Approximately 500 federal and state prisons participate in the West, with 21,340 students enrolled since 1993. With lessons available in both Spanish and English, the ministry continues to grow. In 2004 alone, more than 33,000 Bible lessons were graded by Nishimura’s team, which includes four employees and 60 volunteers.

Why do they do it? “Our mission,” according to Nishimura, “is to encourage Bible learning and spiritual growth by making Bible study material readily available to men and women in correctional facilities”–– but it is more than that. Graders take a personal interest in their students; birthday cards, Christmas cards, and letters of encouragement are a natural outflow of this ministry.
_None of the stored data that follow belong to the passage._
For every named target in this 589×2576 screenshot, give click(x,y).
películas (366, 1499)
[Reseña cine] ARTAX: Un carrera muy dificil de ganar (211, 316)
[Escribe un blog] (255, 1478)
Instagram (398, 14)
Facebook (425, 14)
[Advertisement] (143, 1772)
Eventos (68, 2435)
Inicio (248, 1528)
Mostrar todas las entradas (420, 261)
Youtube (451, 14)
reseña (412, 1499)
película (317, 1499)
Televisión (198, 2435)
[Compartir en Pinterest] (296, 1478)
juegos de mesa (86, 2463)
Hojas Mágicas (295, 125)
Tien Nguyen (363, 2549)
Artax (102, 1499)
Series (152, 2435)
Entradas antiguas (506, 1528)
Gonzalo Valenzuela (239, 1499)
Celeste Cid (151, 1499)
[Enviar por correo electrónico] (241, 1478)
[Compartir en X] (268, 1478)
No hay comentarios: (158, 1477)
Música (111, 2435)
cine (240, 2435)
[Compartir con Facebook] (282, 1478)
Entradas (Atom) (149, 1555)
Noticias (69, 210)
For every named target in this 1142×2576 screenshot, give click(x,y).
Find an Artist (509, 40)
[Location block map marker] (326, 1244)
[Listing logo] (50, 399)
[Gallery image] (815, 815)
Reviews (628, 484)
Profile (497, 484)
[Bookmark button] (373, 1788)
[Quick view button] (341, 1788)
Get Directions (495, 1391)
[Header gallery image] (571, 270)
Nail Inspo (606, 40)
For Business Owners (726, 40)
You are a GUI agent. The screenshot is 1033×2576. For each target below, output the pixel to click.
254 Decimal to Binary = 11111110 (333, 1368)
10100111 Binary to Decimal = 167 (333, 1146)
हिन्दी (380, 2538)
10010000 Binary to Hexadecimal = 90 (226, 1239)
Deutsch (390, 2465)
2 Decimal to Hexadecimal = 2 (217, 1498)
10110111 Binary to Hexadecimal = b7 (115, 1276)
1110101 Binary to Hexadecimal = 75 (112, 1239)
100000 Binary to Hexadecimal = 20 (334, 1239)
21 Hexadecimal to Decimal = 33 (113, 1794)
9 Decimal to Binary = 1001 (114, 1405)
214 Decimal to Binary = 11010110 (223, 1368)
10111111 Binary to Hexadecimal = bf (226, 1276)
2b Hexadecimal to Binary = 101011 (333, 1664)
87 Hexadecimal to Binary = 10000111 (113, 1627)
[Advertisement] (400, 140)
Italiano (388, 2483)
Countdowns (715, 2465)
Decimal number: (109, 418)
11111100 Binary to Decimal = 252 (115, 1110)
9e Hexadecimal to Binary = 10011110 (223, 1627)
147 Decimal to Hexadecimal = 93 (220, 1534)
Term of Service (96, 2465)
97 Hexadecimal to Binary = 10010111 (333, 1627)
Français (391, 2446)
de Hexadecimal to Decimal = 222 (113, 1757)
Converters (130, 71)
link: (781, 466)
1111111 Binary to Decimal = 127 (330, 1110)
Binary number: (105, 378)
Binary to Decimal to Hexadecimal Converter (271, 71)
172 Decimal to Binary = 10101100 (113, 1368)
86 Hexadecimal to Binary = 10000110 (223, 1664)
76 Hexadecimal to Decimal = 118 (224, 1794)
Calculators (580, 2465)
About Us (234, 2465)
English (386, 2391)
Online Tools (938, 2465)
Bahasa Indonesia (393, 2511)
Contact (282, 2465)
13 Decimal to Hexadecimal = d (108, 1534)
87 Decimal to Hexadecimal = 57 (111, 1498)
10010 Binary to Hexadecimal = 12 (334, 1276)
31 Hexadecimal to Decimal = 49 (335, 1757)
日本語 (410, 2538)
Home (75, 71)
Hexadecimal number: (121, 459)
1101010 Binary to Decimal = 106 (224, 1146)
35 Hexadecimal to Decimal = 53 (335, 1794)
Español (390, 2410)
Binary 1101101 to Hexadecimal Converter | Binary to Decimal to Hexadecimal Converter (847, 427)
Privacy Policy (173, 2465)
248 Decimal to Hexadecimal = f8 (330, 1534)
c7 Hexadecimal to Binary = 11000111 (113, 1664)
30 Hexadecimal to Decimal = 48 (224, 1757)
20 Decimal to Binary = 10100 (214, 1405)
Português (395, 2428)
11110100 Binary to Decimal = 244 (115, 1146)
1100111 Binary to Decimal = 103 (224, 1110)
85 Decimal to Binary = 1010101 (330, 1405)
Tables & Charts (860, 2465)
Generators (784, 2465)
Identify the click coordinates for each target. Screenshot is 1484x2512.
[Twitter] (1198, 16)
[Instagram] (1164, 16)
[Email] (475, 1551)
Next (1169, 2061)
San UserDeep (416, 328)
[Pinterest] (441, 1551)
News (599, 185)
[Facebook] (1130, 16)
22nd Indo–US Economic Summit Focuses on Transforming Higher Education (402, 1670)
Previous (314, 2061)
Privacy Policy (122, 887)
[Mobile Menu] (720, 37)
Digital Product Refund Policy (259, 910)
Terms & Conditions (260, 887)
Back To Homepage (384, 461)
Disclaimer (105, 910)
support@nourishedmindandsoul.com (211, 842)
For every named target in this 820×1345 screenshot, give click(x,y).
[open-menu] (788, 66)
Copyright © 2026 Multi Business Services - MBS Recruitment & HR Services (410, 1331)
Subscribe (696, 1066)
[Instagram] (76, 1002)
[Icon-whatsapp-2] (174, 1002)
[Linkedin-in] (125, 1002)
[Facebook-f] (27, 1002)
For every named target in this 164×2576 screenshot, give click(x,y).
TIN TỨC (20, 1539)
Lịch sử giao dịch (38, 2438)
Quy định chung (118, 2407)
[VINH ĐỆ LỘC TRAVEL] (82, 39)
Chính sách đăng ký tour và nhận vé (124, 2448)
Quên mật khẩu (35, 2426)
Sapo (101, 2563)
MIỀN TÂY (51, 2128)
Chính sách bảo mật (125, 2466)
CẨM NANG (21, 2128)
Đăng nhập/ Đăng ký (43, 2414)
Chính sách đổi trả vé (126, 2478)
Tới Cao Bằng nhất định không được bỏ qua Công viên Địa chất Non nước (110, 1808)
Grader Lou Schutzenberger, was “recruited” nine years ago. As a retiree, he admits that there’s no shortage of things for him to do, but he’s “a strong believer in individual people trying to make the world a better place to live.” Volunteering in the Army’s Bible correspondence program for prison inmates is Lou’s way of doing just that. In addition to grading lessons, Lou, like many of the volunteers, takes an active role in prison visitation. He is a believer in the program. “Many penologists and jailers don’t believe in rehabilitation. We do! We’ve seen hundreds of inmates who have expressed a deep, loving commitment to Jesus Christ. Some even hope to go into prison chaplain service when released…We in Extension Studies are able to touch lives in a dramatic way. We are able to bear witness to the power of Jesus Christ and to the personal satisfaction of a law abiding, responsible way of life.”

For Jan Fleming, the ministry she found as a Bible study lessons grader is “a beautiful gift.” Her own daughter is a deputy sheriff in Phoenix, Arizona with oversight of a dormitory of 140 women inmates. Both mother and daughter realize the possibility for influence on prisoners. Fleming shares that her experience with the Extension Studies program is “a daily blessing.” The inmates are more than names. Fleming “relates to them as a friend…Prayer requests are noted and special words of encouragement are written to them.”

As an incentive to stick with the program, students receive certificates and award Bibles, concordances or Bible dictionaries upon course completion. In addition to traditional correspondence lessons, an illustrated comic book is also available as an alternative teaching tool. The impact of this ministry is reflected in the cards and letters of gratitude received from prisoners, says Nishimura. “For some this is the only contact that an inmate has, and it becomes a precious lifeline, the difference between despair and hope.”

While the West serves as the national project manager for the Bible lessons used in Army correspondence courses across the country, each US territory provides lessons to prisoners in their respective states and can be contacted through the four Territorial Headquarters.